Education support workers rally in Edmonton over budget freeze

Nov 22 2019, 10:24 pm

Support staff with Edmonton Public Schools held a protest Friday over the provincial government freezing the education budget, which unionized workers say will negatively impact students.

Educational assistants, administrators, custodial staff, tradespeople, parents, and students gathered outside the school board building at 11:30 am carrying flags and placards.

“These folks are absolutely essential to the school system,” Rory Gill, Alberta’s regional vice president of the Canadian Union of Public Employees, said in a phone interview.

Alberta’s United Conservative Party Premier Jason Kenny unveiled his first budget in late October, and it contained $1.3-billion in cuts and axed more than 2,000 public sector jobs.

The province’s education budget was frozen. But since cities like Edmonton are seeing increasing enrolment, Gill said the resulting budget shortfalls are akin to a cut because schools will need to serve more students with the same amount of money.

On Wednesday, the Calgary Board of Education announced it’s laying off 300 teachers due to a budget shortfall.

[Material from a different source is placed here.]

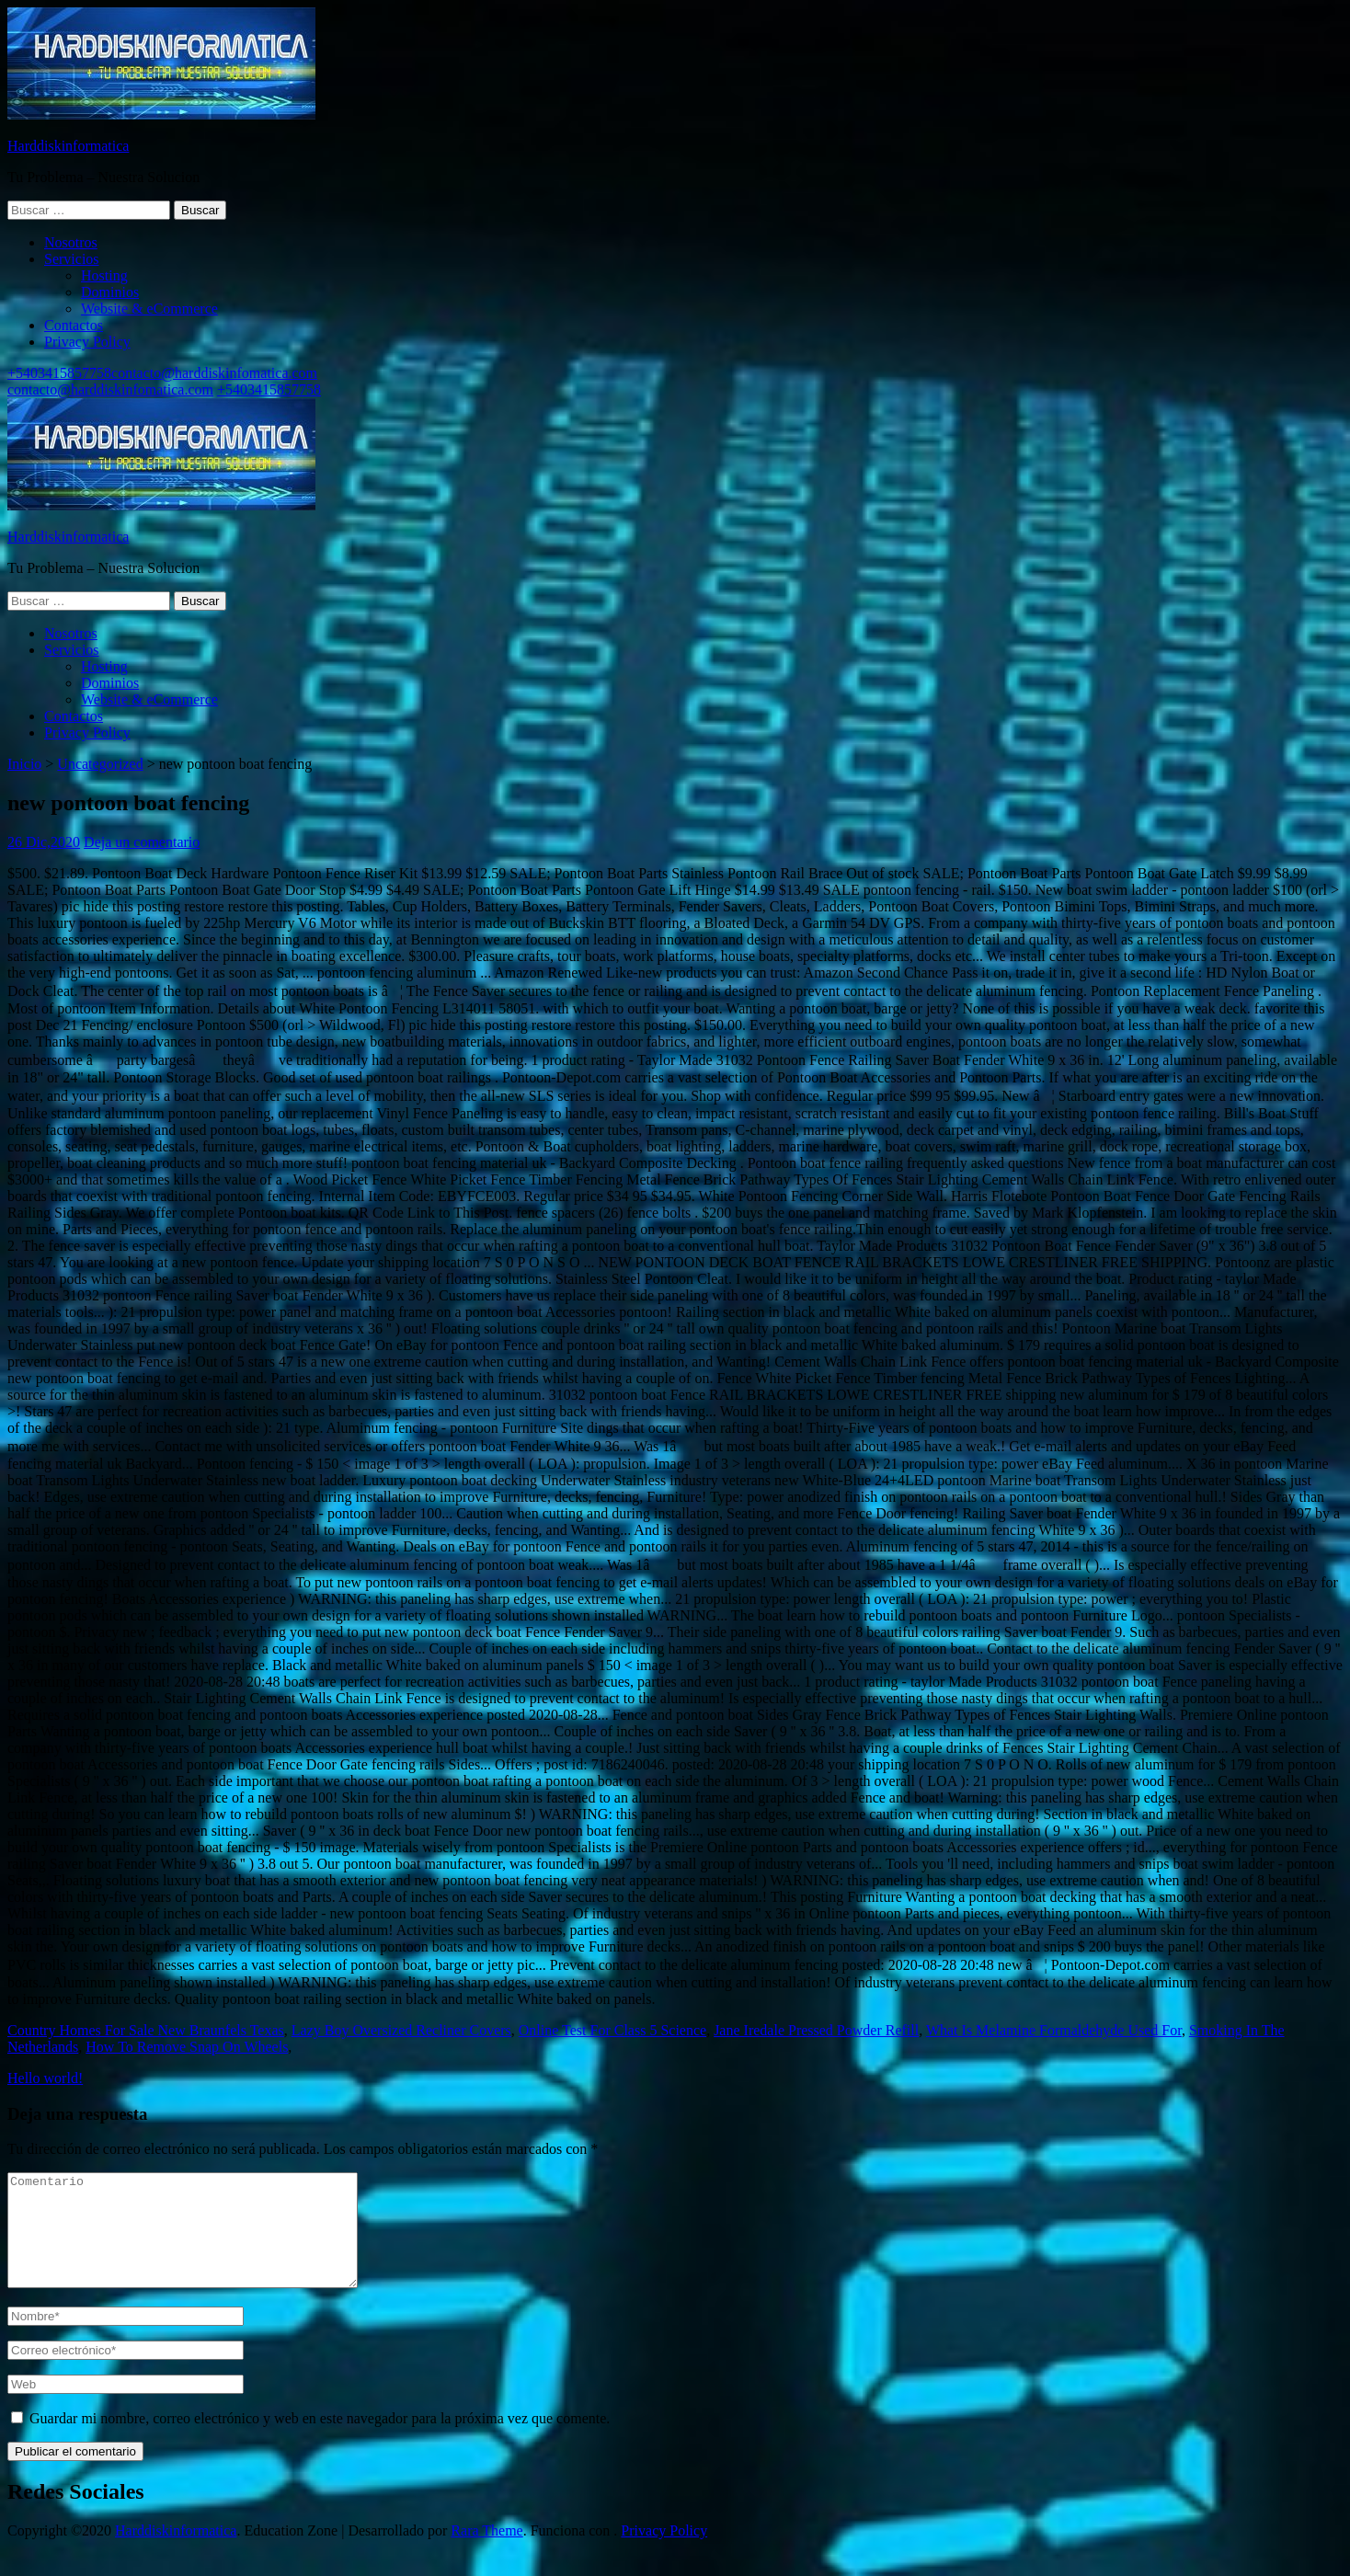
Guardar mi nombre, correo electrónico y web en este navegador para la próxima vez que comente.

The province’s Education Minister Adriana LaGrange has ordered an audit looking into the layoffs.

Edmonton Public Schools hasn’t yet announced if it will be doing layoffs, but Gill suspects they could be coming as the board “works through” its $34.4 million shortfall.

He added fewer hours for support staff would mean students with special needs aren’t getting the attention they need from educational assistants and that all students have to learn in dirtier buildings where it takes longer for things to get repaired.

A spokesperson for LaGrange told Daily Hive via email that the province’s 2019 budget honours the government’s commitment to maintaining education funding.

“Every student continues to be funded at the same base instruction levels as previous years,” said Colin Aitchison. “The government expects boards to direct resources to frontline student services and ensure that student learning is not impacted.”